BRIEF A: Reproduce the part of the robots.txt thread that begins at the words "If you want" and stops after the words "of the response.".

1

I know can create ONE robots.txt file for all domains on an Apache server*, but I want to append to each domain's (if pre-existing) robots.txt. I want some general rules in place for all domains, but I need to allow different domains to have their unique rules.

Is there a way to accomplish this?

(*In my case Apache 2.2.x)

Gaia
  • 1,777
  • 4
  • 32
  • 58

2 Answers2

5

From Apache's point of view, robots.txt is just an asset to be served. You can alter the content returned when robots.txt is requested by passing it through an output filter.

If you want to append some text, you could define an external filter. Assuming that Apache is running on Unix-like operating system, the filter configuration could be

ExtFilterDefine appendRobotstxt cmd="/bin/cat - /var/www/html/robots-tail.txt"
<Location /robots.txt>
    SetOutputFilter appendRobotstxt
</Location>

That would concatenate robots-tail.txt to the end of the response.

200_success
  • 4,701
  • 1
  • 24
  • 42
  • Apache is on CentOS 6.3. I will give it a try. Thanks. – Gaia Nov 03 '12 at 14:39
  • Do you know how should I define intype so that it only filters robots.txt ? – Gaia Nov 03 '12 at 15:54
  • @Gaia The filter is activated not by the intype of the filter definition, but by a SetOutputFilter directive. SetOutputFilter appendRobotsTail – 200_success Nov 04 '12 at 09:39
  • `ExtFilterDefine appendRobotstxt cmd="cat - /root/robots-tail.txt" SetOutputFilter appendRobotstxt ` inside httpd.conf gets me a 500 for robots.txt. I gave /root/robots-tail.txt 777 for testing purposes, and apache runs suexec/fcgid. – Gaia Nov 05 '12 at 20:10
  • SELinux is disabled. placing the file in public_html in one of the vhosts allows for an error to be displayed: `No such file or directory: couldn't create child process to run cat` followed by `No such file or directory: can't initialise output filter appendrobotstxt: aborting`. Server is running suExec. – Gaia Nov 06 '12 at 01:48
  • the command needs to begin with `/bin/cat `... thanks! – Gaia Nov 06 '12 at 01:57
  • @Gaia I've incorporated your comments into my answer. – 200_success Nov 06 '12 at 03:22
1

Note that you'd probably have to incorporate the changes. If a domain already has

User-agent: *
Disallow: /search

and you want to add for all domains

User-agent: *
Disallow: /admin/

you'd have to make it

User-agent: *
Disallow: /search
Disallow: /admin/

because robots.txt parsers stop as soon as they found a block that matches them.

unor
  • 246
  • 2
  • 19

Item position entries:
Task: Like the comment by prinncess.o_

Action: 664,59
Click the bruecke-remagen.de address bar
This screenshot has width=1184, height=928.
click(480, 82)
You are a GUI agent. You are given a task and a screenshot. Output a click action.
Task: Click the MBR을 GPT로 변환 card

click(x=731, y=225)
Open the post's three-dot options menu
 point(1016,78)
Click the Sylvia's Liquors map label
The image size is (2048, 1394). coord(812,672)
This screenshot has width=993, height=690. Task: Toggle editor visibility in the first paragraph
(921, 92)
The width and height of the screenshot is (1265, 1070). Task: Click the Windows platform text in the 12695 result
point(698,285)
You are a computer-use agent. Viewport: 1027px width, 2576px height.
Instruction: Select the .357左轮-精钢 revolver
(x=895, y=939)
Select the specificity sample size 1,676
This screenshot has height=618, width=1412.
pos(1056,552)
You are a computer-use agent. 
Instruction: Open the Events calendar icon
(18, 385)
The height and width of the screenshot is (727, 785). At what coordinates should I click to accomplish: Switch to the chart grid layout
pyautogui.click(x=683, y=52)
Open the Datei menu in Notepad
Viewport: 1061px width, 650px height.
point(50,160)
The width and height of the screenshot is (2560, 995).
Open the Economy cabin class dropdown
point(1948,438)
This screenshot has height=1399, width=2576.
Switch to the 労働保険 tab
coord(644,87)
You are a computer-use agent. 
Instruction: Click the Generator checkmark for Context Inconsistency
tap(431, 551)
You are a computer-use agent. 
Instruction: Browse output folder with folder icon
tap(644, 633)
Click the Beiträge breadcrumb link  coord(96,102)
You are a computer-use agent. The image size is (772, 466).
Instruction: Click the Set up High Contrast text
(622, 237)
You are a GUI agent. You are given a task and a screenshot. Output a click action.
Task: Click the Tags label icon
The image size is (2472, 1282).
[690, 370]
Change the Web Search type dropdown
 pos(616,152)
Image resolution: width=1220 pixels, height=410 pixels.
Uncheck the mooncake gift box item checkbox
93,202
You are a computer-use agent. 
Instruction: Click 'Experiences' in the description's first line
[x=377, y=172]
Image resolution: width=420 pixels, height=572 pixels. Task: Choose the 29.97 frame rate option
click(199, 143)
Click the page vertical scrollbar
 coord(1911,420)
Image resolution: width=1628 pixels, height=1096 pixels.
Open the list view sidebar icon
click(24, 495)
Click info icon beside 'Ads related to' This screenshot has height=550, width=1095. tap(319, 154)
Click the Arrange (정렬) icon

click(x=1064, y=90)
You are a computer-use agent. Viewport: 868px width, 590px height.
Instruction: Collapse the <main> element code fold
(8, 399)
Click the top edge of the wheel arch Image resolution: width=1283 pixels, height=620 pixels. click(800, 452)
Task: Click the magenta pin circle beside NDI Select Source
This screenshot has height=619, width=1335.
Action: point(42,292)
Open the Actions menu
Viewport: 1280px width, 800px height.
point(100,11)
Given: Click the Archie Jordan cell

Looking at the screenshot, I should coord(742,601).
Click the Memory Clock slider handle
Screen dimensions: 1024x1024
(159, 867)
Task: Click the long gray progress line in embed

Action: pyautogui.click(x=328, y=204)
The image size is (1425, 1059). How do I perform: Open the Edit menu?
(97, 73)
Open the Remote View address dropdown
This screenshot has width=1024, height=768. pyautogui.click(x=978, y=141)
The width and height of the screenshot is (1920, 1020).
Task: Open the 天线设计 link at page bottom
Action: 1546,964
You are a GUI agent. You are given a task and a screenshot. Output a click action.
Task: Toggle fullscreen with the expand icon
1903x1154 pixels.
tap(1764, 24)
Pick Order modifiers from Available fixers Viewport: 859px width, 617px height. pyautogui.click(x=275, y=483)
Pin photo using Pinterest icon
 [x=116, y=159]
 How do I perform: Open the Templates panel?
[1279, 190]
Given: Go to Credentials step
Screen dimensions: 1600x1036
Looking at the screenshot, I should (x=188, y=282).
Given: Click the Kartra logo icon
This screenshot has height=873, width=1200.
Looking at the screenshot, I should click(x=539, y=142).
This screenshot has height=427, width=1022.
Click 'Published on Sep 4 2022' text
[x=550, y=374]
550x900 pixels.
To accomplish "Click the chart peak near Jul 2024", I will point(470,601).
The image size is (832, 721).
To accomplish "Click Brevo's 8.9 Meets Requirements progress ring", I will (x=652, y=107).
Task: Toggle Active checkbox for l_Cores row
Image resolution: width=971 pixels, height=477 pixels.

BRIEF B: Turn the records into a numbered list, starting at the line that contains "Open the post's three-dot options menu" and stopping after the line that contains "pos(1056,552)". Leave out blank lines and include only those lines.

CORRECT OUTPUT A:
If you want to append some text, you could define an external filter. Assuming that Apache is running on Unix-like operating system, the filter configuration could be

ExtFilterDefine appendRobotstxt cmd="/bin/cat - /var/www/html/robots-tail.txt"
<Location /robots.txt>
    SetOutputFilter appendRobotstxt
</Location>

That would concatenate robots-tail.txt to the end of the response.

CORRECT OUTPUT B:
1. Open the post's three-dot options menu
2.  point(1016,78)
3. Click the Sylvia's Liquors map label
4. The image size is (2048, 1394). coord(812,672)
5. This screenshot has width=993, height=690. Task: Toggle editor visibility in the first paragraph
6. (921, 92)
7. The width and height of the screenshot is (1265, 1070). Task: Click the Windows platform text in the 12695 result
8. point(698,285)
9. You are a computer-use agent. Viewport: 1027px width, 2576px height.
10. Instruction: Select the .357左轮-精钢 revolver
11. (x=895, y=939)
12. Select the specificity sample size 1,676
13. This screenshot has height=618, width=1412.
14. pos(1056,552)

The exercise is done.